Why enough data will never trump a script –
What happened the last time you asked your parents for a Mercedes convertible?
“In the words of St. Amen, go to hell kid.” Enough said.
“The store is closed right now, but maybe tomorrow.” Sarcasm detector required.
“Why?”
“Because all my friends have one and it’s making me look bad!”
“Sure, we’ll go in the weekend.” Money alert.
Ask yourself, rich or poor, somewhere inside us, don’t we all agree that a Mercedes convertible is a big request? Ridiculous, unreasonable, childish…may be other descriptions come to mind depending on who you are, but the general consensus is that it is a big request.
Similarly, there are other commonly known big requests. Getting a fancy makeover, buying expensive clothes, asking for too much at a restaurant.
“Waiter, can I have everything on the menu? Maybe, a barf bag to go with it and a sweat towel?”
Yeah, not gonna happen…
Now remember, scripts don’t account for exceptions. That guy could be a dear, dear friend. So, things might be different for him, but we don’t see that a lot.
The script for a big request is likely to involve resistance; for most of us, a flat-out NO. Asking for too much at a restaurant and buying a Mercedes convertible are substantively unrelated requests, yet the human mind recognizes a theme and similar probable outcomes.
Could enough data cover contextual information? Is a script really necessary? If we gathered all the data, would that be enough to cover relationships, patterns, context?
Let’s do Mercedes convertible and the fancy makeover examples. The broader context here is that they are both big requests. Now, let’s think about data fields relating to this contextual theme in the case of both these requests, individually.
Mercedes Convertible possible data fields: Average response, price, No of people who own one, no of people who do not own one.
Fancy makeover possible data fields: Average response, people who get them, people who don’t get them, price.
Now, think about these data fields. For a process to tie these fields across the two examples and abstract the theme that they are both big requests, what kind of analysis would it require?
Statistically, it could analyze a random group of people. For statistical validity the sample has to satisfy certain conditions, which basically means that you can’t talk to a 100 people from a small town in Indiana or, a big city in California.
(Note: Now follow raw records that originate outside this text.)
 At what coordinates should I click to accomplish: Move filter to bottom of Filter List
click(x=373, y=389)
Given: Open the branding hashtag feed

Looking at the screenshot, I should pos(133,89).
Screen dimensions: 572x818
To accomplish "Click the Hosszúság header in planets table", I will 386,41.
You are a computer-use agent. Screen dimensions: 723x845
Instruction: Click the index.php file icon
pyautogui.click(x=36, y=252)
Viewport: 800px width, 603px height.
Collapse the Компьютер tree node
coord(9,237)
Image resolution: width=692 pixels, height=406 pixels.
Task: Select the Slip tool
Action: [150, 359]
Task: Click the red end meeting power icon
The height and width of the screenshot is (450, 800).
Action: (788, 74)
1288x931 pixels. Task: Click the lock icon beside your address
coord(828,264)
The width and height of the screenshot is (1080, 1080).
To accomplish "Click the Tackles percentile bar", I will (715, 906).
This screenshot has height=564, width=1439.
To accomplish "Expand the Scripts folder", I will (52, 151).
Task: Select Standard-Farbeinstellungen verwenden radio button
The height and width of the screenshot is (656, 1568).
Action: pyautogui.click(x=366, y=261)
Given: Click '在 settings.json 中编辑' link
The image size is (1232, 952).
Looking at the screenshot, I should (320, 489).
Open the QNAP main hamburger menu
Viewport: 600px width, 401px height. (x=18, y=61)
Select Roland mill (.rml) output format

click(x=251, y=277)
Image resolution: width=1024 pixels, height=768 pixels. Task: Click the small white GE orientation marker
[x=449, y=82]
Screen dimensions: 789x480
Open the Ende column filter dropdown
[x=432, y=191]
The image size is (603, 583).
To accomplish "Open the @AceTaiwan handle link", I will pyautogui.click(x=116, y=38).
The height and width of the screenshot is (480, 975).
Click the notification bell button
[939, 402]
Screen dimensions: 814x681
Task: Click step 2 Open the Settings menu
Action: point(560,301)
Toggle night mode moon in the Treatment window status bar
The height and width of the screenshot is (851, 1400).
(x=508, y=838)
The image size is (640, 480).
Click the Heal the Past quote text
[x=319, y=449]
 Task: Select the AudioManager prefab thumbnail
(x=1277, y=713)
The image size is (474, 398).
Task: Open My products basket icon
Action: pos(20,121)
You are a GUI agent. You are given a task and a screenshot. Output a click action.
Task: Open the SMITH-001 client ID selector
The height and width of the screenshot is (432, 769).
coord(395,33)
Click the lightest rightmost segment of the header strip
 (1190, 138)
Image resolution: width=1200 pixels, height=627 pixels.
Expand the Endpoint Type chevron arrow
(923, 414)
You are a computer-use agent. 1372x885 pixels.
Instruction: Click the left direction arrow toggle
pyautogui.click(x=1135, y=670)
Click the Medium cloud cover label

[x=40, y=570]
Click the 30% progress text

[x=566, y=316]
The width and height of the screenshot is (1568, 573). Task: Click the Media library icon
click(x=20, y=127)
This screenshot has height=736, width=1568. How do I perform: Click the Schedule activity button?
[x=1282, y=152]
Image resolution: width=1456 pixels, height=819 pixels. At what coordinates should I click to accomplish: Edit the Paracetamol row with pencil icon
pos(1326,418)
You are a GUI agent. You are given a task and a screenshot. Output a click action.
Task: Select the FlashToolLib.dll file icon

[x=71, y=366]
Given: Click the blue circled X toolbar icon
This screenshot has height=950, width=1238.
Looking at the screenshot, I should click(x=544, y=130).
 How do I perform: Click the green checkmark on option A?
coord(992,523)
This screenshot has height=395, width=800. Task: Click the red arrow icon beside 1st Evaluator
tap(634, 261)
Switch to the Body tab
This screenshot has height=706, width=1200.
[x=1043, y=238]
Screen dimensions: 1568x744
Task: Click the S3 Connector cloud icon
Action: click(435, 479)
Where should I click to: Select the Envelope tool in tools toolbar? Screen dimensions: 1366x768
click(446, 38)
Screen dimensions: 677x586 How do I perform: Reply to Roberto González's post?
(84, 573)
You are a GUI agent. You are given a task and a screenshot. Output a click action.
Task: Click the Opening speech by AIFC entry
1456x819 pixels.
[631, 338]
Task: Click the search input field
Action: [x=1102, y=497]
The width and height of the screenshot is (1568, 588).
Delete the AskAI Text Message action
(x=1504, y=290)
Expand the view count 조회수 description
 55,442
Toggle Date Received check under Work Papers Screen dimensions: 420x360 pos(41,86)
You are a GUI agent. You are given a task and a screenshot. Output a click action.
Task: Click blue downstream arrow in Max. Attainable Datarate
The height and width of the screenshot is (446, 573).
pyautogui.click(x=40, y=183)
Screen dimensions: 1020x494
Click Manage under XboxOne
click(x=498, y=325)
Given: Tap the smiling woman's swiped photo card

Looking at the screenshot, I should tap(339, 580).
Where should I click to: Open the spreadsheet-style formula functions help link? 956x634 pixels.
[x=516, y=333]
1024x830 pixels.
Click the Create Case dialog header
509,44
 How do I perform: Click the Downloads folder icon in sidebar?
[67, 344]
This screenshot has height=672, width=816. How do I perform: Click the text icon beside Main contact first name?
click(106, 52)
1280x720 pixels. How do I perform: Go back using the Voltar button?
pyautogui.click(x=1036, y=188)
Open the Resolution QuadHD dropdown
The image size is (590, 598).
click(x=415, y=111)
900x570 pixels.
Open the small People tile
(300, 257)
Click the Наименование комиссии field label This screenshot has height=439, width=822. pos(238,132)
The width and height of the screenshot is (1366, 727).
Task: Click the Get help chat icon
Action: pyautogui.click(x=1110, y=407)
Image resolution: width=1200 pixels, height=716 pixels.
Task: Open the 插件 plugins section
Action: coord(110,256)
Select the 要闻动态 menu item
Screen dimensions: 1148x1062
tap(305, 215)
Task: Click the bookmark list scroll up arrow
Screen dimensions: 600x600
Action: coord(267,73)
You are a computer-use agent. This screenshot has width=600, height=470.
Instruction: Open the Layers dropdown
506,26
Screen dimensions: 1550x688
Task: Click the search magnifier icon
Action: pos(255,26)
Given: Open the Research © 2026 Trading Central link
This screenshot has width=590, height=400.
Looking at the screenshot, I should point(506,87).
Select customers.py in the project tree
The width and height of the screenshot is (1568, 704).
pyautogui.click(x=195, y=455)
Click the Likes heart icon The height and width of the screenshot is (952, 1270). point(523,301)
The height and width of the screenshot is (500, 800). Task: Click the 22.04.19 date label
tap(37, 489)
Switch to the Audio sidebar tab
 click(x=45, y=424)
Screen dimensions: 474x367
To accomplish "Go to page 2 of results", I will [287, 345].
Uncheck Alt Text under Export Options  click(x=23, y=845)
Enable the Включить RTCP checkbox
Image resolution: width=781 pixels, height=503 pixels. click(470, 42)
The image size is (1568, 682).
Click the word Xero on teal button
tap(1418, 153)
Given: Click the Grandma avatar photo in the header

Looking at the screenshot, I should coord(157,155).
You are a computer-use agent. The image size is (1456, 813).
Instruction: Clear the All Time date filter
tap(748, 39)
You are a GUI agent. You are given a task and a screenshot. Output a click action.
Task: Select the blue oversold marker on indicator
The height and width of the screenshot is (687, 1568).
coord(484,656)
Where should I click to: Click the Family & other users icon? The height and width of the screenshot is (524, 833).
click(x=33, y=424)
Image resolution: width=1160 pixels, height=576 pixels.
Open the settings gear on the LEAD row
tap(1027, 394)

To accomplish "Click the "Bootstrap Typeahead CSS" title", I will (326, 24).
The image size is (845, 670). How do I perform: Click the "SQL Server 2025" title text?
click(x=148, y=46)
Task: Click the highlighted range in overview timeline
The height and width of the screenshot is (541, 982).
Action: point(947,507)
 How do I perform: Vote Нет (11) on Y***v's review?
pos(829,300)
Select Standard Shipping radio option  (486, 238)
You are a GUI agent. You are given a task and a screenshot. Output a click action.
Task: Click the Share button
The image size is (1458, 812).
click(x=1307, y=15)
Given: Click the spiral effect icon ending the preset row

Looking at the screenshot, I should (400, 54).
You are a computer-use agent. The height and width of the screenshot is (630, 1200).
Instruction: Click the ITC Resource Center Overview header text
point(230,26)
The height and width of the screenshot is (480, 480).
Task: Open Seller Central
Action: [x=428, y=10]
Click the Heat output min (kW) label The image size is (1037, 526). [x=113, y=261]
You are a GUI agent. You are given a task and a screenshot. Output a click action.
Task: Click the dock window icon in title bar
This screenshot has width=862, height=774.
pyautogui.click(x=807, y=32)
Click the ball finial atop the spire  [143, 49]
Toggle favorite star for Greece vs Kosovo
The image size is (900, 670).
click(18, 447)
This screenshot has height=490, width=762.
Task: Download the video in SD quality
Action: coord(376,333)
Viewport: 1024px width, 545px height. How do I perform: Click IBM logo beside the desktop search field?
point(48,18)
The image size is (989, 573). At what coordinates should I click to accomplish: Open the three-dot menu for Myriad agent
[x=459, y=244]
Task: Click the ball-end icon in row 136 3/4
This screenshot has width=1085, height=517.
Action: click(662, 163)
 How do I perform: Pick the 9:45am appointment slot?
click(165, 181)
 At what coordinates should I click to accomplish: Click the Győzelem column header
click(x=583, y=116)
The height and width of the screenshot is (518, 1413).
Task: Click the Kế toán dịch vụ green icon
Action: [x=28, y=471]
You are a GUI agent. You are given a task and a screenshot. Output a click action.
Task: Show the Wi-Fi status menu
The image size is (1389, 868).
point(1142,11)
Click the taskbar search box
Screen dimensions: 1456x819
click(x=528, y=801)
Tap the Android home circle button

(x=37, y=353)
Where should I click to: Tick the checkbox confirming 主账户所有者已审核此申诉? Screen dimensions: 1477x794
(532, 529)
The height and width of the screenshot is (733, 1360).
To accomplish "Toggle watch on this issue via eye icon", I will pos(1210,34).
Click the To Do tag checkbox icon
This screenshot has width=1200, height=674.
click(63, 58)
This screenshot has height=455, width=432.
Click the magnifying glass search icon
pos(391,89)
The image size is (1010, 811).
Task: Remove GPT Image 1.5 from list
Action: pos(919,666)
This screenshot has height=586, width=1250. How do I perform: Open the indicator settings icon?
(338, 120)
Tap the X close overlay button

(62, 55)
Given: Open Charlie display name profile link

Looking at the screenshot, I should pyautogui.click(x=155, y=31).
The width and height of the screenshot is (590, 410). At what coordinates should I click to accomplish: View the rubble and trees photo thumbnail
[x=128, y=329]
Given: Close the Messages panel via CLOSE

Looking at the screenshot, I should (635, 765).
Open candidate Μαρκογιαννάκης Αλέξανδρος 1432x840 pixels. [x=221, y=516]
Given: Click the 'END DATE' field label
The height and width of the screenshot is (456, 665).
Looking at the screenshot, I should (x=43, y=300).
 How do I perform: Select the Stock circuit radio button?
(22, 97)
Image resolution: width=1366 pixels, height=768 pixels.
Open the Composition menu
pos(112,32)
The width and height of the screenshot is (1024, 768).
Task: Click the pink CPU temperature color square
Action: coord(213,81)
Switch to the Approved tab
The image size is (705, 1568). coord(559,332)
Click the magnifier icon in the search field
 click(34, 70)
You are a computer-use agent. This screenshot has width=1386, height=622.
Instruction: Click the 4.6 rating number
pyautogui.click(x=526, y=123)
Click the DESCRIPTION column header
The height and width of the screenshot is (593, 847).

Though 100 is a decent size, the sample is not heterogenous enough.
Let’s say a sample drew randomly from all over the world. If it included more rich people than poor people for the Mercedes Convertible example, and less rich people than poor people for the fancy makeover example, the analysis process wouldn’t know how to relate the results. You could do a couple of rehashes to ensure maximum data integrity, but it’s still very hit and miss.
You could literally call the whole world your sample, which is over 5 billion people. Analyzing such a large sample would give you the best and most credible results, but it defeats the point of statistics, which exists to process smart and not large.
Another issue is nonsensical data fields. For example, if you were trying to find out if a request is big by comparing and analyzing across data for a set of examples, you could end up drawing correlations that show in the data, but make no operational sense.
For example, if receiving no in response to your request is a key criteria and the data tells you that this happens every time a storm hits Uranus, the analysis would conclude that the likelihood of a big request is correlated to weather patterns on Uranus.
“Wait, what? That’s ridiculous!”
“Numbers don’t lie, bro”
“Yeah, but the numbers are stupid”
*Awkward impasse*
People don’t realize the full versatility of human intelligence. Data, no matter how comprehensive, cannot undermine the necessity of scripts. Not only is generalizing hard, but it can lead to downright nonsensical conclusions.